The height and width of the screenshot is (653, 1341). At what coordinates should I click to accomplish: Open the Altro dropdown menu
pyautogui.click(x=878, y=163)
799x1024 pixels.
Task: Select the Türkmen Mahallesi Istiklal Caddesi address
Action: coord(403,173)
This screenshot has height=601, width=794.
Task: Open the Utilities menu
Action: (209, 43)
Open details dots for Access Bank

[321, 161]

● PROBLEM STATEMENT
All of the entries must be quoted exactly; please include each one.

● SOLUTION TO THIS EXERCISE
The height and width of the screenshot is (653, 1341). At what coordinates should I click to accomplish: Open the Altro dropdown menu
pyautogui.click(x=878, y=163)
799x1024 pixels.
Task: Select the Türkmen Mahallesi Istiklal Caddesi address
Action: coord(403,173)
This screenshot has height=601, width=794.
Task: Open the Utilities menu
Action: (209, 43)
Open details dots for Access Bank

[321, 161]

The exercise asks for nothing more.